Thoughts on The Dervish House

This is a book that requires little introduction. Nominated for both the Hugo and Arthur C. Clarke Award, and winning John W Campbell Memorial Award for Best Novel, it’s a benchmark of contemporary science fiction. The British Science Fiction Association also tipped its cap to McDonald, so what’s all the fuss about?

McDonald takes a selection of characters who have a connection the the titular property. At the beginning of the novel many of the characters don’t even know each other particularly well, but McDonald constructs a plot that weaves and intertwines the cast in a fascinating and unpredictable fashion. This really is a tour de force of plotting and planning and gives the novel an particularly satisfying conclusion.
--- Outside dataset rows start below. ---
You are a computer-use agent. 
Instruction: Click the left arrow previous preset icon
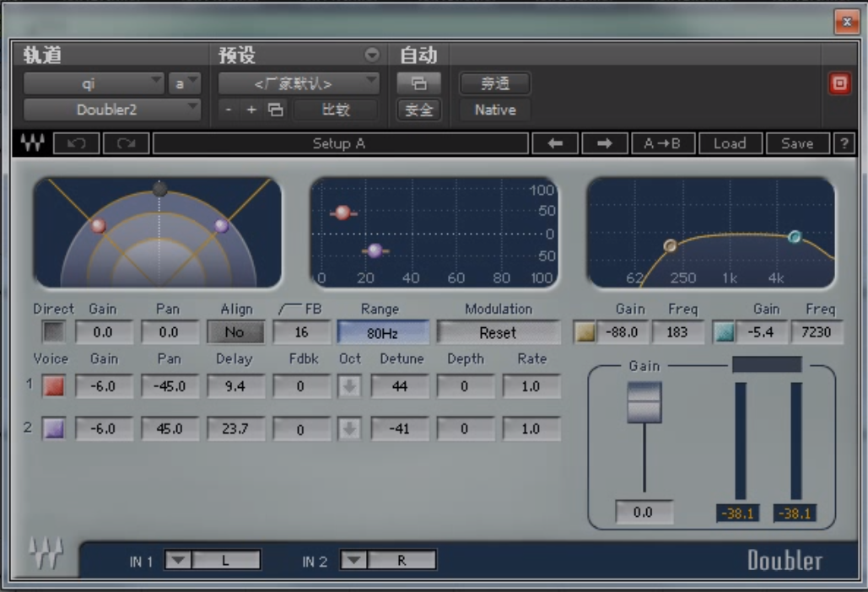555,143
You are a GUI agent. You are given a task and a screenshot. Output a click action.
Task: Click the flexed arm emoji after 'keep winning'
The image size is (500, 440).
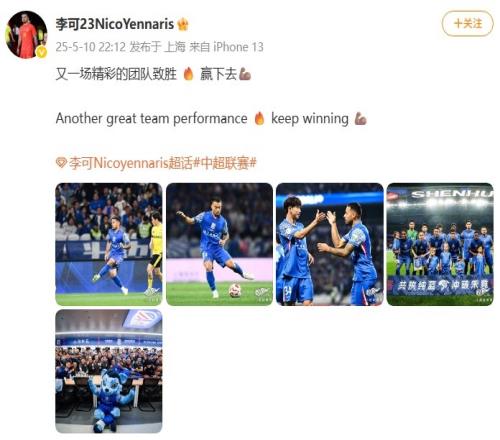[x=361, y=119]

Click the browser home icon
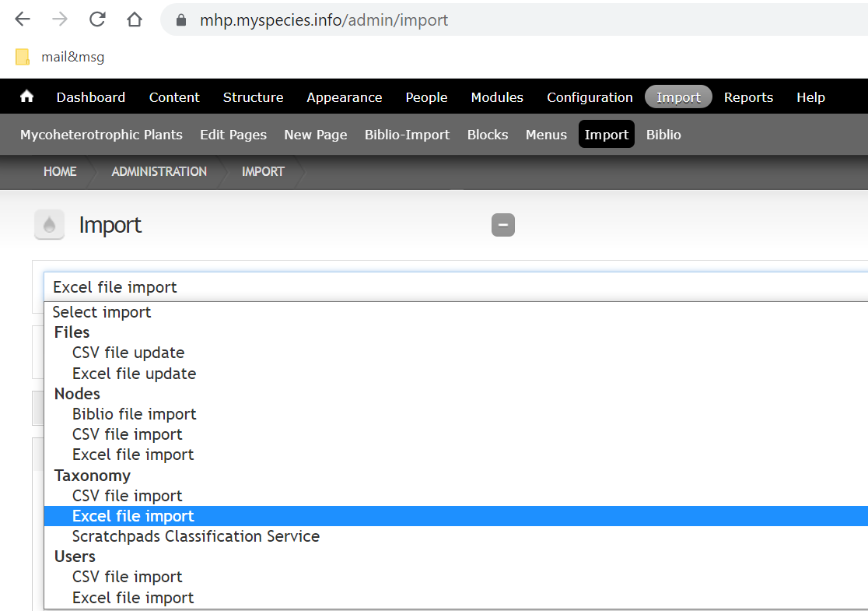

And while I’m on the subject of characters (and there are quite few) it seems only fair to say McDonald really does sketch wonderful people to play the parts he needs. Georgios Ferentinou manages to steal much of the limelight. As an elderly Greek academic living in an increasingly hostile Istanbul, Georgios initially seems an odd choice but his story is both rewarding and unrequited. Similarly Can, a young boy with a heart defect, is another protagonist that is fair from an obvious choice, and yet much of the novel relies on his audacity and prodigious genius.

A good novel quite often makes a character of the setting itself, and The Dervish House is no exception in this regard. Istanbul of the future is every bit exotic, sultry and chaotic as the present day equivalent. More surprisingly perhaps is the fact that that McDonald’s Istanbul is so authentic and largely unchanged by the advent of wide scale Nanotech use and increasingly powerful computers. In this regard the novel is a kindred spirt of Jon Courtenay Grimwood’s Arabesk trilogy and his city El Iskandria, which I’m a huge fan of.

And it doesn’t stop there. Just as McDonald weaves the seemingly unconnected lives of strangers together, so he binds together elements of technology, mysticism, radicalism and political and economic intrigue. The Dervish House really is breathtaking in breadth and depth, whilst telling very human stories in slick and unfussy prose. Impatient readers may wonder where they’re being led to during the middle of the book, but stick with it, this is one ending you’ll not want to miss.